Écrire Un député va être jugé par un tribunal militaire

Le procès du député tunisien Yassine Ayari s’ouvrira le 14 février devant le tribunal militaire de première instance de Tunis. Il est poursuivi en raison de publications sur Facebook dans lesquelles il qualifiait la concentration des pouvoirs entre les mains du président Kaïs Saïed de « coup d’État ».

Après la décision prise le 25 juillet 2021 par le président de suspendre le Parlement et de lever l’immunité parlementaire de ses membres, il a été arrêté et a passé deux mois dans la prison de Mornaguia pour une affaire datant de 2018.

Amnesty International demande que les poursuites engagées contre Yassine Ayari soient abandonnées et qu’il soit mis fin aux poursuites de membres de la population civile devant des tribunaux militaires.

Yassine Ayari, un ingénieur de 40 ans qui s’était opposé au régime de l’ancien président Ben Ali, a été élu député lors de l’élection législative partielle de 2018 pour la circonscription « Allemagne ». Il a de nouveau été élu en 2019 avec son parti politique, Espoir et travail, pour représenter cette fois les Tunisiens de France. Après avoir quitté la Tunisie en 2010, Yassine Ayari a passé huit ans en exile, exerçant une activité d’ingénieur en Belgique et en France. En 2017, dans une publication sur Facebook, il a critiqué l’ancien président Beji Caid Essebsi et son recours à l’armée pour « réprimer la population ». En 2018, un tribunal militaire l’a déclaré coupable d’avoir « diffamé l’armée » et l’a condamné à deux mois d’emprisonnement.
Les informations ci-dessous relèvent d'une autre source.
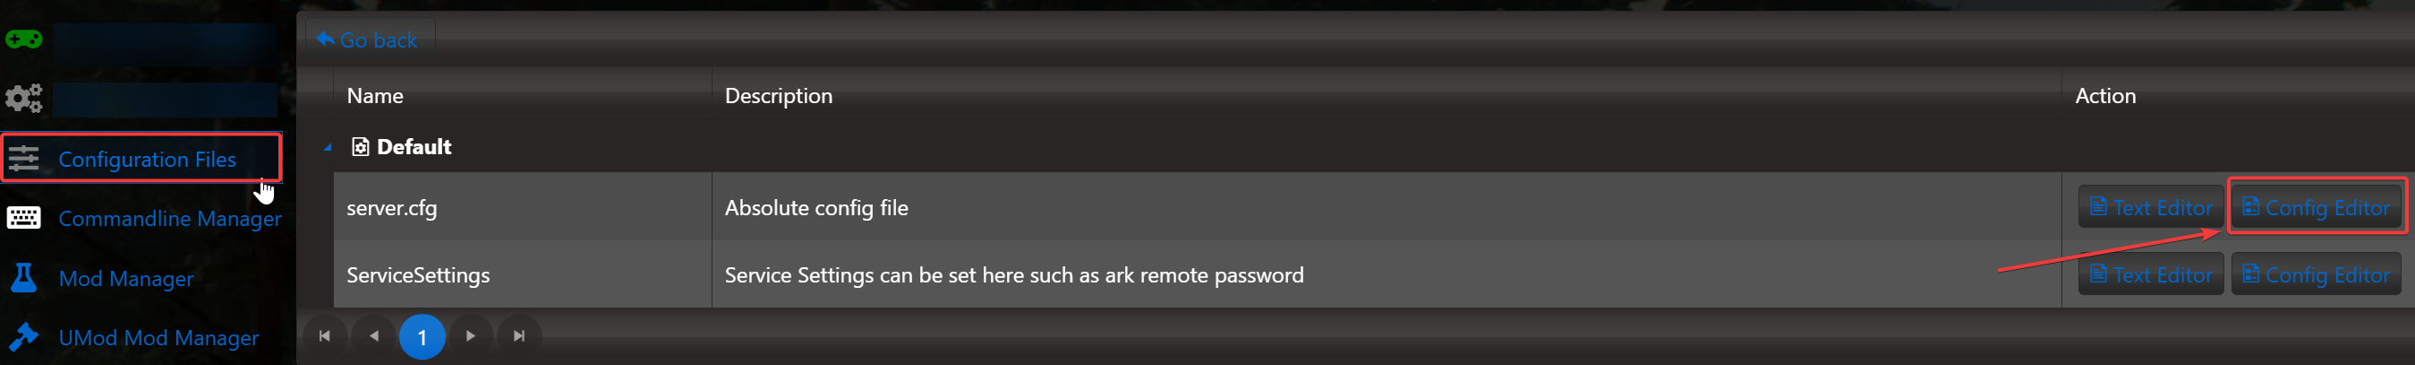Go to the previous page arrow
Image resolution: width=2415 pixels, height=365 pixels.
click(374, 336)
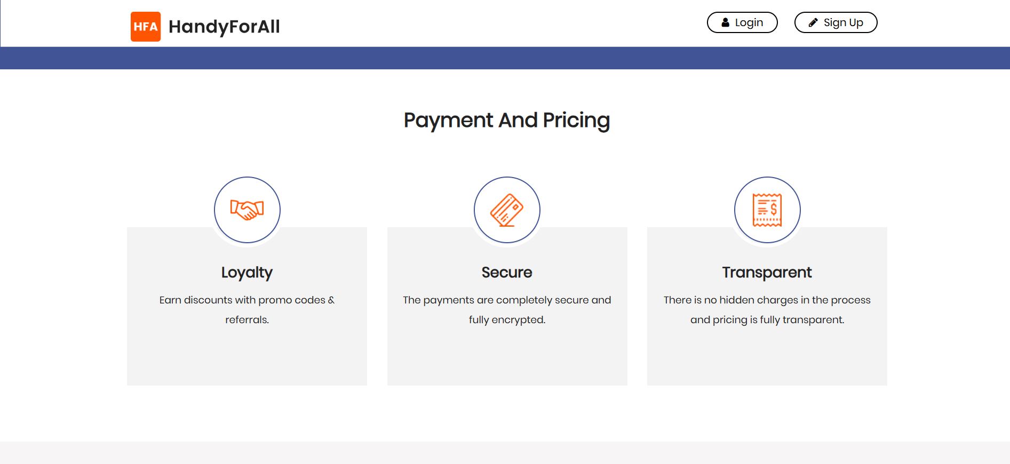
Task: Click the no hidden charges description
Action: (767, 309)
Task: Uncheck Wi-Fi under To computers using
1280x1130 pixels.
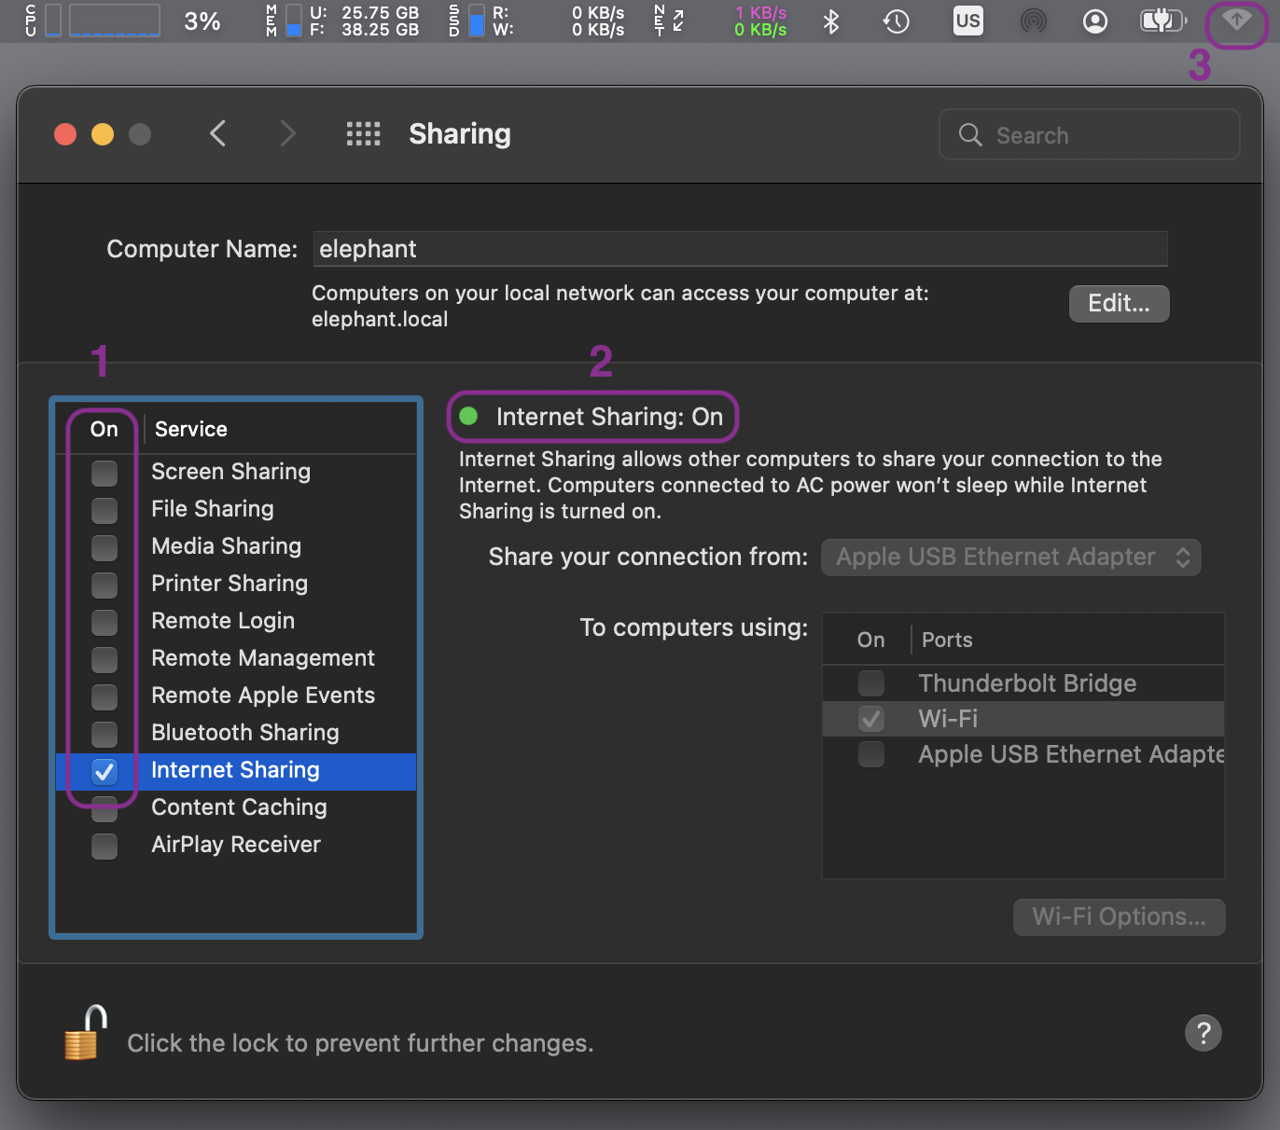Action: 871,719
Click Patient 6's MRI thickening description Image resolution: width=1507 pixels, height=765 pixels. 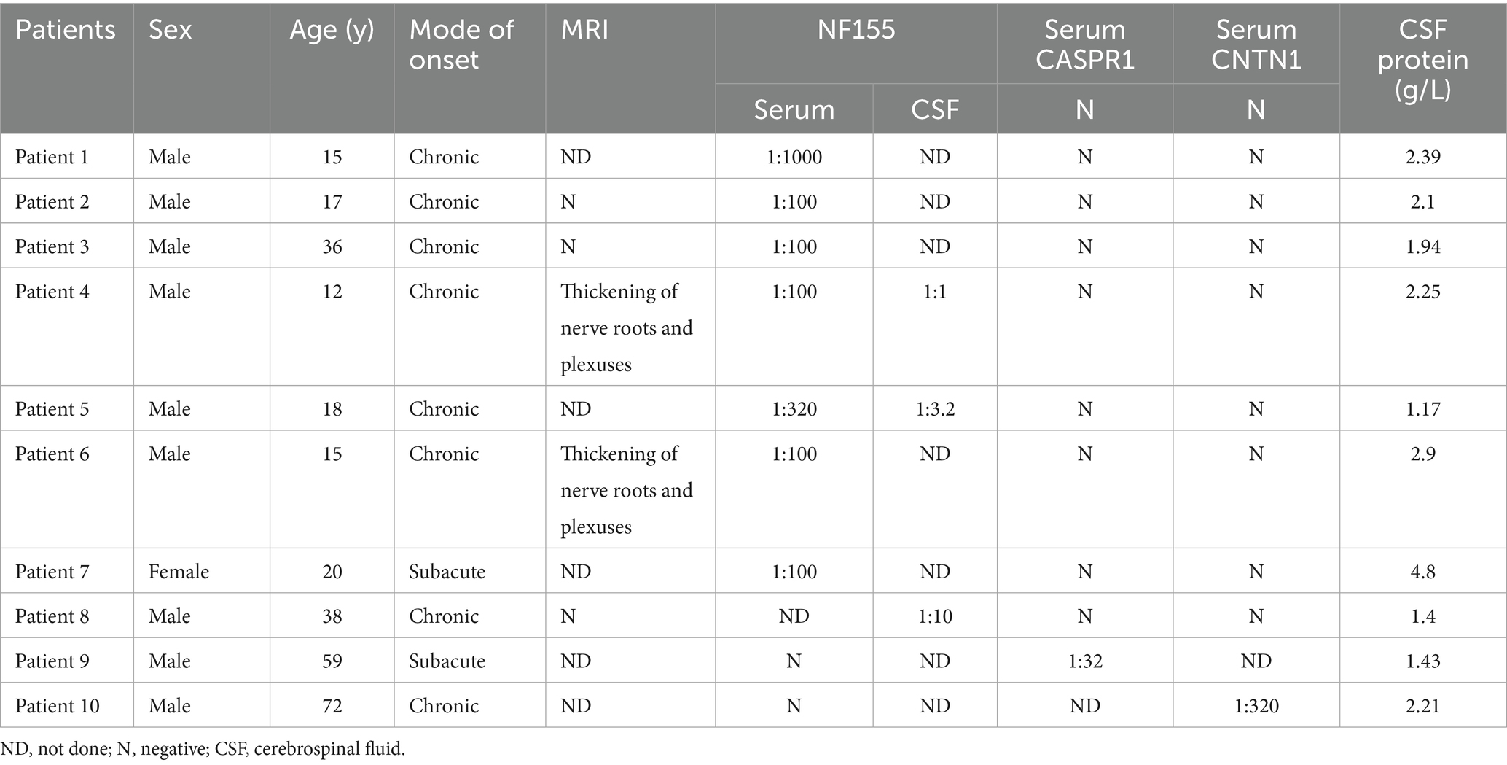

Le 25 juillet 2021, après l’annonce par le président Kaïs Saïed de la suspension du Parlement et de la levée de l’immunité parlementaire, Yassine Ayari a vivement critiqué le président dans plusieurs publications sur Facebook. Dans ses publications, qu’Amnesty International a consultées, Yassine Ayari dénonçait ce qu’il considérait comme un abus de pouvoir de la part du président, qualifiant de « coup d’État militaire planifié et coordonné par l’étranger » la décision du 25 juillet 2021 de suspendre le Parlement et employant des termes tels que « Pharaon » et « idiot » pour désigner le président.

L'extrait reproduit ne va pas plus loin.